Zwist um die Hecke: Wann greift der Anwaltszwang?
In einem WEG-Prozess vor dem Amtsgericht Bautzen kursierte eine falsche Rechtsmittelbelehrung, die das Landgericht Görlitz als zuständiges Berufungsgericht angab. Ein Berufungskläger bzw. sein Rechtsanwalt vertraute auf diese unrichtige Angabe und verpasste dadurch die Berufungsfrist. Sein Rettungsversuch hatte Erfolg.

Der Fall
Zwei Wohnungseigentümer (Sondernutzungsberechtigte) streiten sich über die Höhe einer Thujenhecke, die die Grenze ihrer beiden Garten-Sondernutzungsflächen bildet. Der Kläger verlangte einen Rückschnitt auf 1,80 Meter. Das AG Bautzen gab der Klage statt. In der Rechtsmittelbelehrung wurde – fälschlicherweise – das LG Görlitz als zuständiges Berufungsgericht bezeichnet. Der Rechtsanwalt des Beklagten legte Berufung beim LG Görlitz ein. Nach einem gerichtlichen Hinweis auf die Unzuständigkeit des angerufenen Berufungsgerichts legte der Beklagtenanwalt Berufung bei dem LG Dresden ein. Das LG Dresden wies den Wiedereinsetzungsantrag zurück und verwarf die Berufung als unzulässig. Es ist der Meinung, der Beklagte habe sich das schuldhafte Verhalten seines Rechtsanwalts zurechnen zu lassen. Die Tatsache, dass sein Rechtsanwalt nicht Fachanwalt für Miet- und Wohnungseigentumsrecht sei, entschuldige ihn nicht.

Die Entscheidung
Der Bundesgerichtshof (BGH) sah den Fall anders, hob die Entscheidung des LG Dresden auf und verwies die Sache an das dortige Gericht zurück. In seinem Beschluss beurteilt der BGH die entscheidende Frage, ob die Fehlerhaftigkeit der gerichtlich verwendeten Rechtsmittelbelehrung für einen Rechtsanwalt bei objektiver Betrachtung offenkundig war, anders als das Berufungsgericht. Unter Hinweis auf das Rechtsstaatsprinzip und die Notwendigkeit eines fairen Prozesses kommt der BGH zu dem Ergebnis, dass der hier tätige Rechtsanwalt die Fehlerhaftigkeit der Rechtsmittelbelehrung nicht erkennen konnte bzw. musste.

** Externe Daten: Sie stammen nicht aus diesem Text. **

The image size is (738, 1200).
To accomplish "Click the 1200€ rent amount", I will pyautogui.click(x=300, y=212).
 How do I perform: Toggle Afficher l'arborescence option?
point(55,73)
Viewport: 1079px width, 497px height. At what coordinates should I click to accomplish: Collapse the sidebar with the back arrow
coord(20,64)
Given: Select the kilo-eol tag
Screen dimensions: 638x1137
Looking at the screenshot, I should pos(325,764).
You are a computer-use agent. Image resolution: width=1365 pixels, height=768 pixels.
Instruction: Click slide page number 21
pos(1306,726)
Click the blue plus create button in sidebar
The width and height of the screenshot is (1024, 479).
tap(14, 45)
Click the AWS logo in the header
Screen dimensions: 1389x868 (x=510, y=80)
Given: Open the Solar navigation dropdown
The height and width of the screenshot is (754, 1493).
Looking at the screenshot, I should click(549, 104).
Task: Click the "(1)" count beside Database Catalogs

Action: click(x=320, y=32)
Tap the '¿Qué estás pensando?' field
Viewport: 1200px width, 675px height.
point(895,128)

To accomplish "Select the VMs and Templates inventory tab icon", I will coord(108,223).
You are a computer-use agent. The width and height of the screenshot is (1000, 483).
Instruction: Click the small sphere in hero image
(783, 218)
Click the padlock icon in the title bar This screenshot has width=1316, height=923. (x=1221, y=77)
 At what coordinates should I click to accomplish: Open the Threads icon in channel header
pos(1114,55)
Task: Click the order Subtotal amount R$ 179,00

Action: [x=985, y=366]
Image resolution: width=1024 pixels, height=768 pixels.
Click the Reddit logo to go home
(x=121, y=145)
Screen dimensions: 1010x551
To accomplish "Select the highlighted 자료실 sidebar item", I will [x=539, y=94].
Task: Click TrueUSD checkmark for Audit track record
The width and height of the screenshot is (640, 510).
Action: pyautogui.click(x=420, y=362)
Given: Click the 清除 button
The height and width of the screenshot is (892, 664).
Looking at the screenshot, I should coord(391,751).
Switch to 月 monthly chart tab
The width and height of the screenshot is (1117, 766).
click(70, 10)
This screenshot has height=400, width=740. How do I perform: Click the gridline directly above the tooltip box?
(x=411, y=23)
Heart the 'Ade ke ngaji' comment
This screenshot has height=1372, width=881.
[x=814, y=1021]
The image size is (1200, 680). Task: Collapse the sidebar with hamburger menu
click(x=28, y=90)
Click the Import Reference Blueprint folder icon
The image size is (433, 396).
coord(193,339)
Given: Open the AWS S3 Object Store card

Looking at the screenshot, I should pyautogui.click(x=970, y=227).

Deshalb sei der Beklagtenseite Wiedereinsetzung in den Lauf der Berufungsfrist zu gewähren.

Fazit für den Beirat
Im amtsgerichtlichen Verfahren dürfen Wohnungseigentumsverwalter ohne Rechtsanwalt die Beklagten im Anfechtungsprozess vertreten. Ein Anwaltszwang gilt vor den Deutschen Amtsgerichten nicht. Wird – wie hier – für die Beklagtenseite Berufung eingelegt, greift der Anwaltszwang. Der Verwalter muss daher spätestens für die zweite Instanz einen Rechtsanwalt einschalten.